For this practice to become widespread does however require a different culture. For a start, the way public examinations work would have to change (you can read my recommendations on that). But, perhaps more importantly, we would need to start having a conversation about what are the texts that all children ought to have read? English Literature teachers are well-versed in those debates: there is no definitive list of texts to teach, but there certainly are a number of criteria to consider in putting together a ‘balanced’ curriculum. Should all pupils read a medieval chronicle? Or a set of letters from the gentry? Or a speech of Oliver Cromwell or Winston Churchill? We do not have these discussion in history at the moment to any great extent, and I think this is primarily because our emphasis has typically been on “what are we doing with sources?” rather than “what sources shall we read?” The gobbetisation of texts encourages us to focus on process and not on substance: if a text can be reduced to a gobbet, then we are implicitly saying that the text as a whole has little value. “No need to read the whole thing: here’s the gist”. On such a conclusion, the value of a text is simply that it enables a particular kind of historical thinking, rather than being an end in itself. This is the kind of culture that I think we could do with shifting in history education.

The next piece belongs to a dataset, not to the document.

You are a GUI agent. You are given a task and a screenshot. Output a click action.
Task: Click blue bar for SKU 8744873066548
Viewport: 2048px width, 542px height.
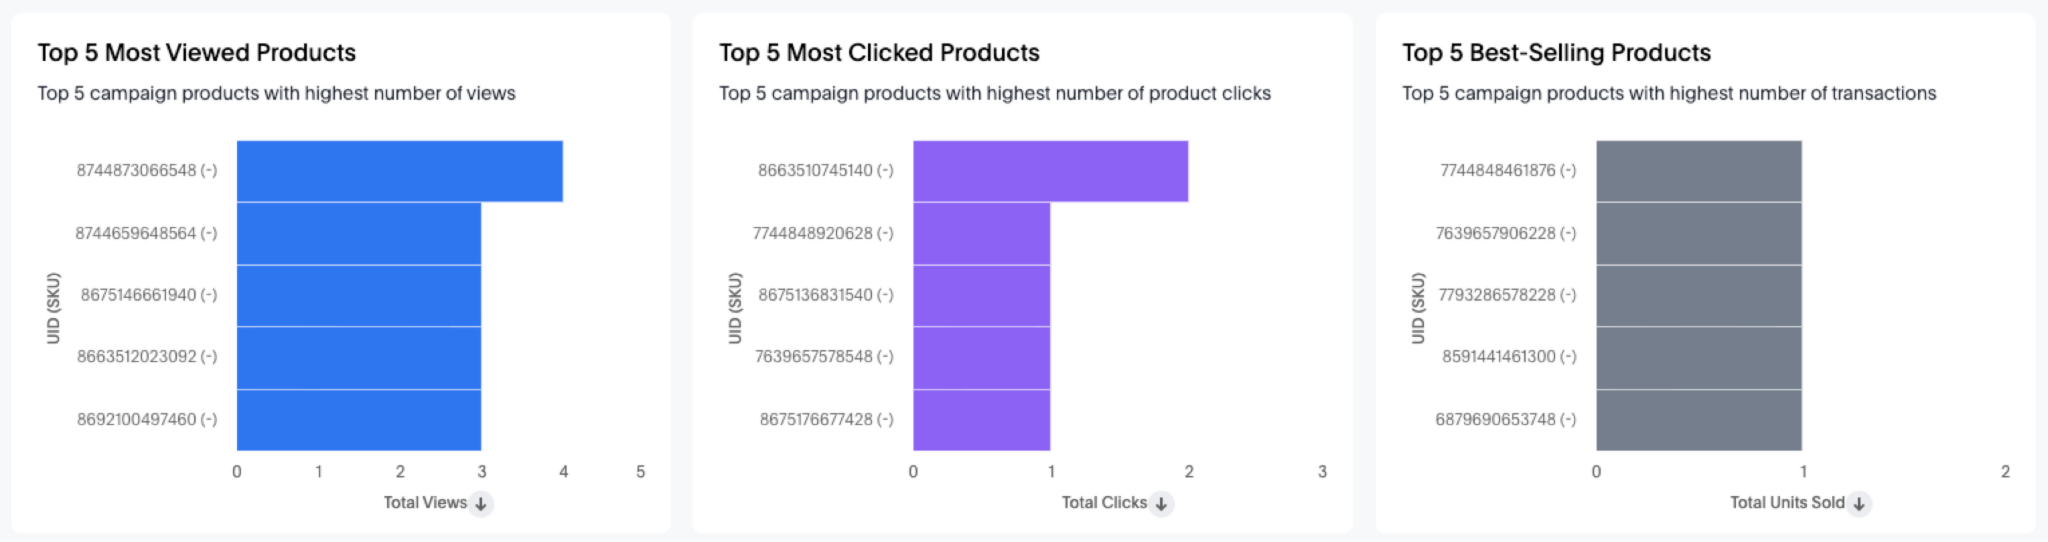(399, 171)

Lest I be misinterpreted, I should finally say that I am not advocating that all history is taught in this way. To read a text fully takes time, and it necessarily involves going into depth. A sensible history teacher will use that depth to open up overview (e.g. the Rule of Benedict immediately raises questions about the nature of medieval society), but I am not suggesting that this is the basis of every half-termly scheme of work. But imagine if, every year, pupils got the chance to read three full texts in detail. In twenty years, your pupils might think back to your lessons, and be able to recount some of the classic texts they read.

That, I think, would be a beautiful legacy from our teaching.